As part of its analysis in making the going concern assumption,
the Directors have considered the range of risks facing the
business on an ongoing basis, as set out in the risk section of the
2021 Annual Report that remain applicable to the Group. The
principal assumptions made in relation to the going concern
assessment relate to the capital commitments on its operated assets
in Tanzania, the reservation of rights made by the TPDC in respect
of certain claims that the Directors consider are without merit and
the ongoing objections to the tax assessments in Tanzania (see Note
14).
Aminex PLC
NOTES TO THE CONDENSED CONSOLIDATED FINANCIAL STATEMENTS
(unaudited)
for the six months ended 30 June 2022
1. Basis of preparation (continued)
(i) Going concern (continued)
As disclosed in Note 14, the Group received tax assessments from
the TRA of (a) US$2.2 million in relation to a tax audit covering
the period from 2013 to 2015; (b) US$1.6 million in relation to a
tax audit covering the period from 2016 to 2018; (c) US$3.3 million
in relation to a corporate income tax audit covering the period
from 2016 to 2018, all of which are excluded from the cash forecast
as any cash outflow during the going concern period is considered
unlikely based on legal advice and the timeframes for tax cases in
Tanzania. Additionally, development of the Group's other assets in
Tanzania is excluded from the cash forecast and consequently any
capital expenditure in the period is unlikely to arise. However, a
risk exists that the Group loses its objections to the tax
assessments or is unable to renegotiate or defer commitments on its
operated Licence interests during the period. Additional funding
would be required to meet these potential liabilities. There
remains significant uncertainty as regards the ability of Aminex to
raise funds, if required. This may result in the Company having to
raise funds at whatever terms are available at the time.

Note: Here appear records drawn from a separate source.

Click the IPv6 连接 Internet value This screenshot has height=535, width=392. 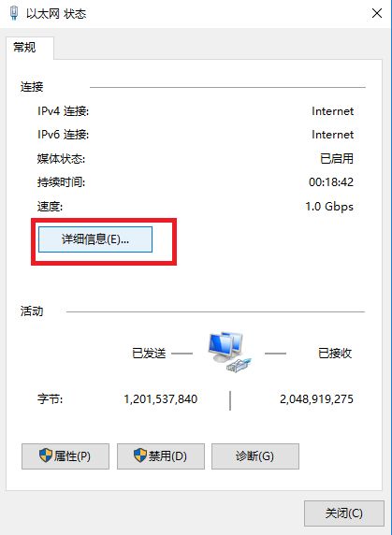click(x=333, y=135)
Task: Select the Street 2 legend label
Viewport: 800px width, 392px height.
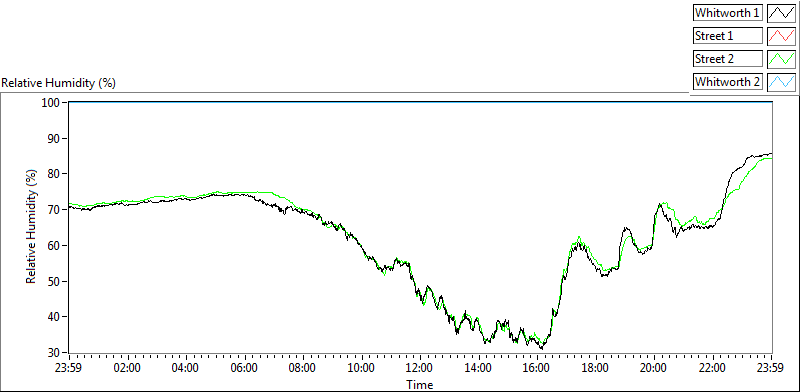Action: (728, 59)
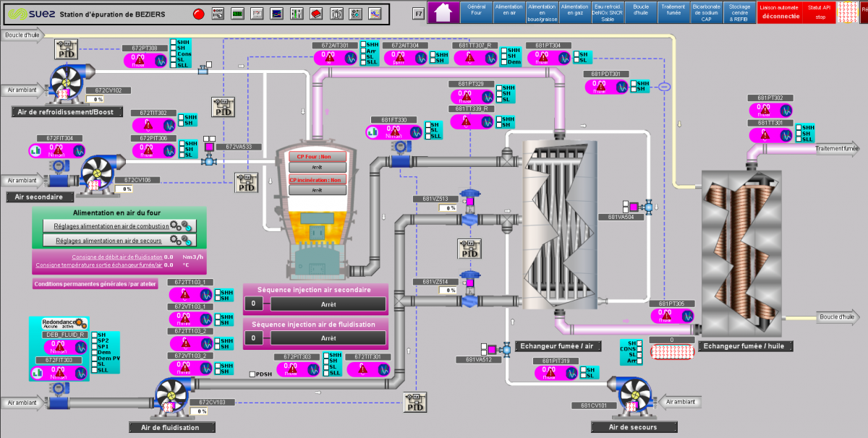Click the sliders/faders icon in top toolbar
The image size is (868, 438).
point(297,13)
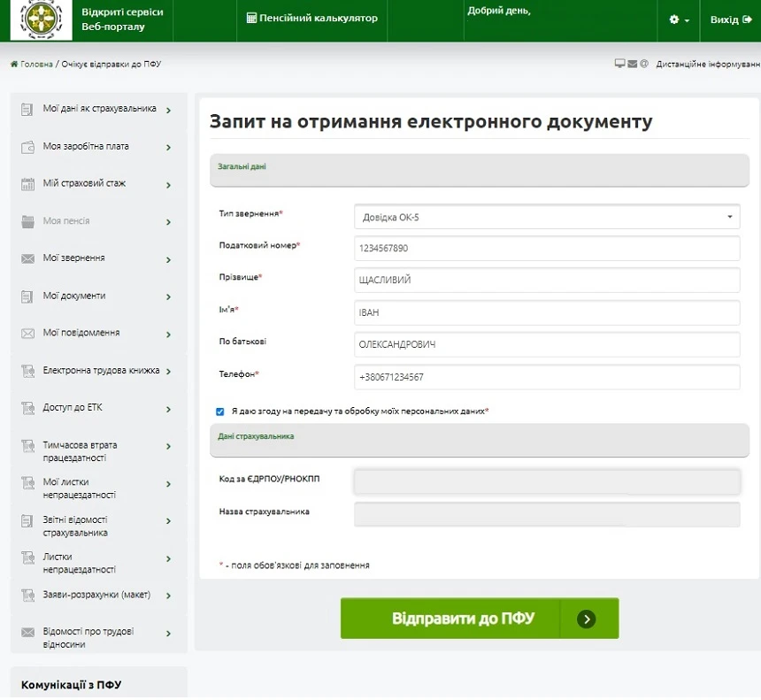The width and height of the screenshot is (761, 700).
Task: Click the wallet icon next to Моя заробітна плата
Action: 27,147
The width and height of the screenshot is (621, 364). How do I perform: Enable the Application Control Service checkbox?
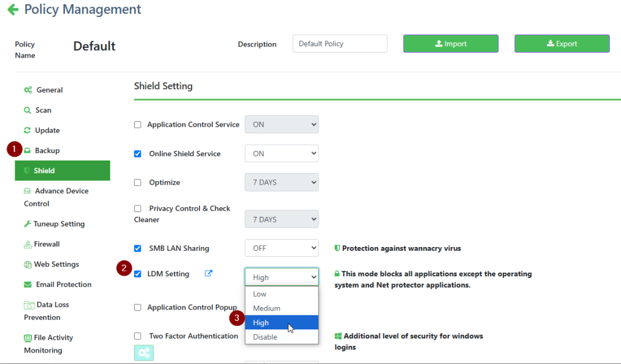138,125
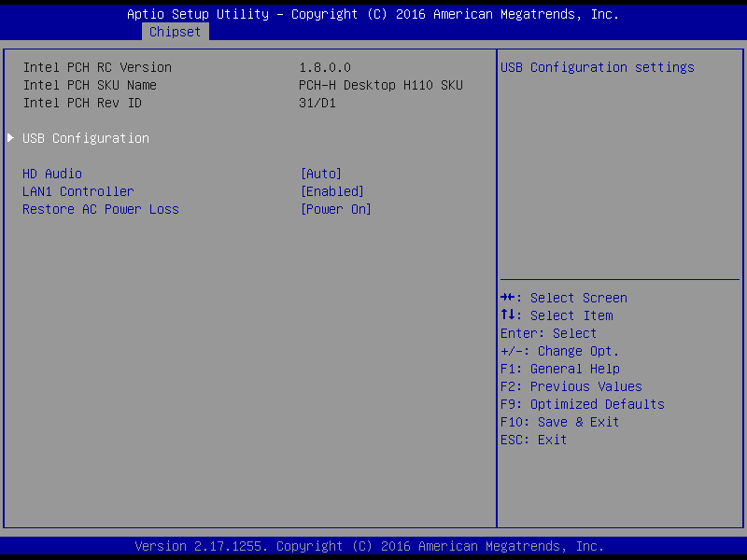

These circumstances indicate that a material uncertainty exists
that may cast significant doubt on the Group's ability to continue
to apply the going concern basis of accounting. As a result of
their review, and despite the aforementioned material uncertainty,
the Directors have confidence in the Group's forecasts and have a
reasonable expectation that the Group will continue in operational
existence for the going concern assessment period and have
therefore used the going concern basis in preparing these
consolidated financial statements.
(ii) Use of judgements and estimates
The preparation of the condensed consolidated financial
statements requires management to make judgements, estimates and
assumptions that affect the application of accounting policies and
the reported amounts of assets, liabilities, income and expenses.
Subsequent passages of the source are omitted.